Мы, студийцы, часто вспоминали Марджанова, его постановки в соловцовском театре, его заботу о молодежи, его грандиозные планы. Вслед за Марджановым в Петроград уехали некоторые выпускники театральных студий, и мы завидовали им. В Петрограде была блокада, было холодно и голодно, но каждый из нас охотно переносил бы любые лишения за право работать с Марджановым.
Вот об этом периоде киевской жизни мы вспоминали с Константином Александровичем в Тифлисе, в «Симпатии» — так называлась шашлычная, где на стенах в овальных медальонах были портреты великих людей, все совершенно одинаковые; различить их можно было только по усам, бакенбардам, прическам, а главным образом по подписям: Сократ, Лермонтов, Наполеон, Галилей — у всех было одно лицо, с удлиненными черными, как маслины, глазами.
Марджанов спросил Луначарского:
— А помните Петроград?
И снова в его передаче воскресали страницы яркой созидательной работы режиссера-новатора, вечного искателя непроторенных путей.
Анатолий Васильевич вспоминает постановку Марджанова «К мировой Коммуне» в Петрограде в 1920 году, в которой участвовало четыре тысячи человек. Ни до, ни после нельзя было увидеть равного по грандиозности зрелища. В этот же период Марджанов предложил Луначарскому широкий план создания массового театра под открытым небом в излучине Москвы-реки, возле бывшей дачи Ноева, где самой природой устроен великолепный амфитеатр. Он же разработал режиссерский сценарий «1 Мая». Поистине, марджановская фантазия была неисчерпаема.
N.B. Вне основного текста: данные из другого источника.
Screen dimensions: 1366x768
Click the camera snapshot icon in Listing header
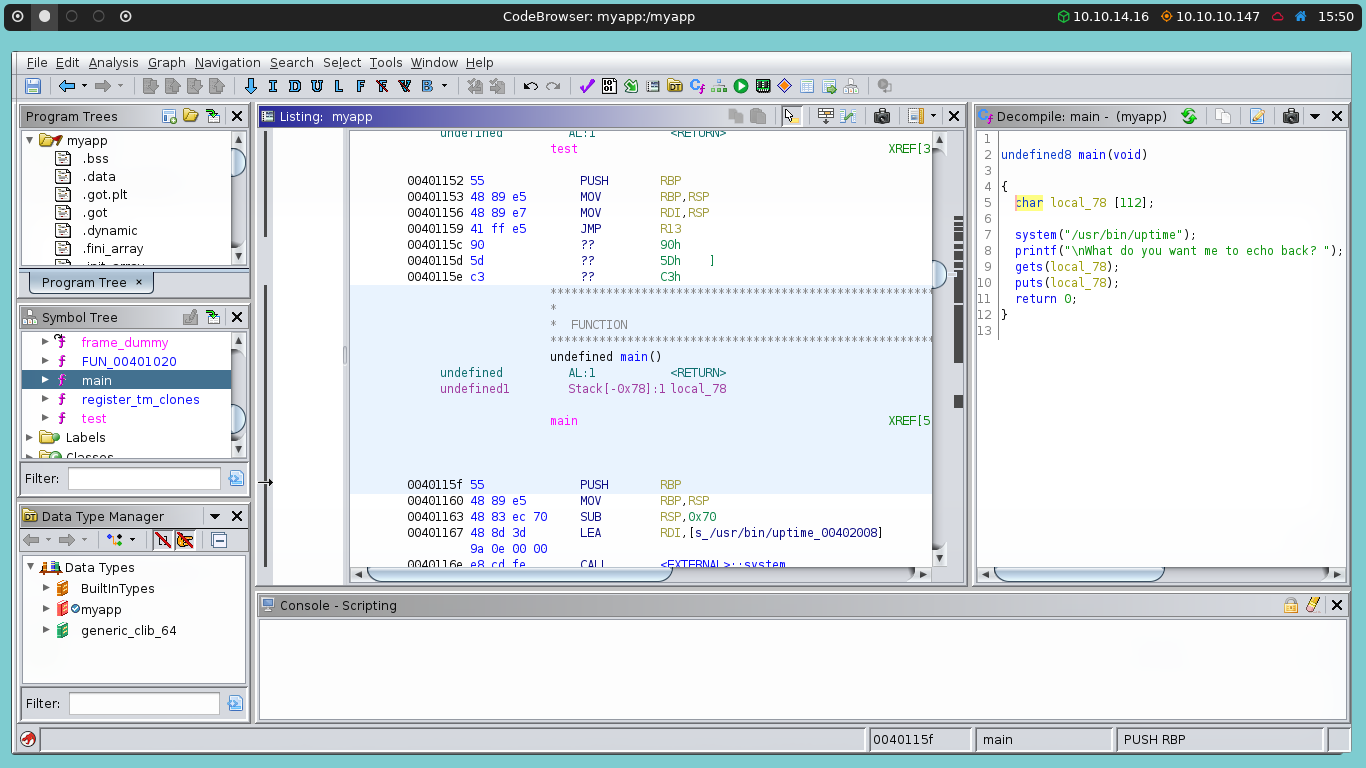881,116
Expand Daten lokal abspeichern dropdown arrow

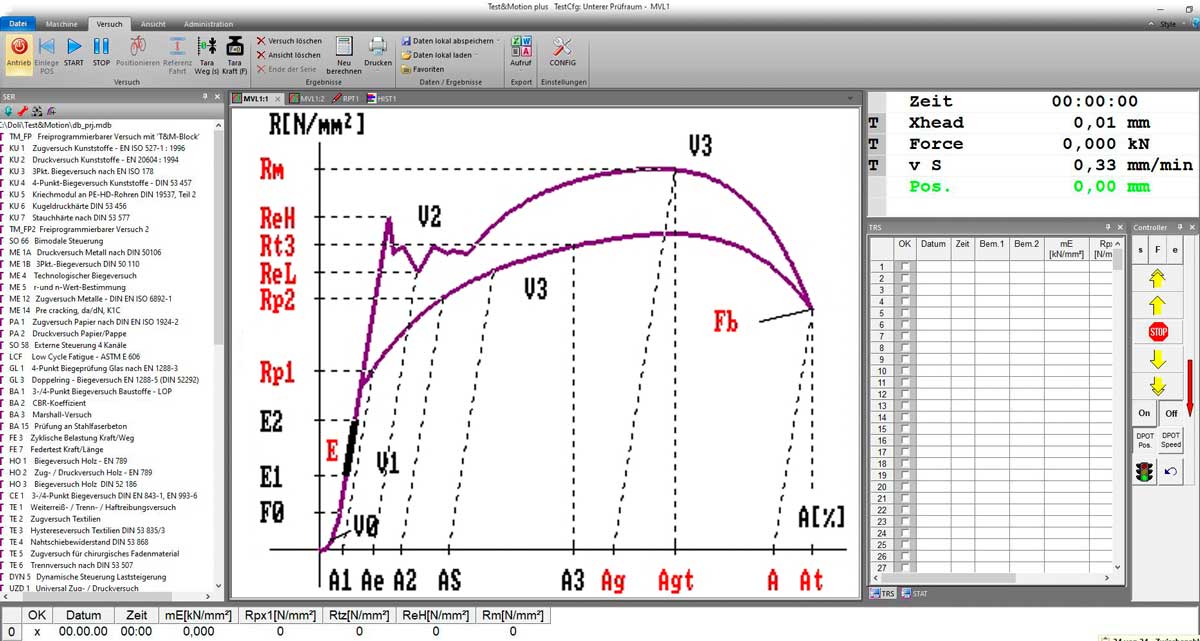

Летом 1924 года в Тифлисе гостил Александр Иванович Сумбатов-Южин, к которому Марджанов относился с особым уважением и теплотой. В их творческой судьбе было известное сходство: оба — грузины по рождению, оба — крупнейшие деятели русского театра, остававшиеся в то же время пламенными патриотами родной Грузии. Южин, старше Марджанова на семнадцать лет, представитель старейшего русского академического театра, признанный актер, маститый драматург, охотно слушал, иногда улыбаясь чуть иронически, пламенные импровизации Котэ, но это была улыбка умудренного жизнью человека, а горячность и непрактичность Марджанова ему, по-видимому, очень нравились.
В это лето Южин после большого перерыва снова посетил родной Тифлис, где провел свои юные годы; он разыскивал знакомые места в старых кварталах города, вспоминал людей и события своих далеких гимназических лет.
Для него Марджанов устроил трогательную и забавную инсценировку: «День в старом Тифлисе», — в которой был автором, режиссером и одним из исполнителей.
Марджанов, Южин и их друзья провели несколько часов в бане Орбелиани, где их по всем правилам мяли и избивали замечательные банщики-массажисты; туда же приносили шашлыки на раскаленных шампурах и бурдюки с кахетинским. Потом в знаменитых тифлисских «фаэтонах» они отправились в Мцхет послушать народные песенки и остроумные прибаутки широко известного в ту пору духанщика Захара Захаровича, «последнего кинто», как его называли. Популярность Захара Захаровича была так велика, что его сняли в нескольких фильмах, и его появление на экране обычно вызывало бурную реакцию в публике. Он сам гордился своими успехами в кино, больше чем признанием в качестве народного певца-импровизатора.
Выехали под вечер; лошади были разубраны пестрыми лентами и цветами, в одном из «фаэтонов» сидели музыканты с сазандари и зурной.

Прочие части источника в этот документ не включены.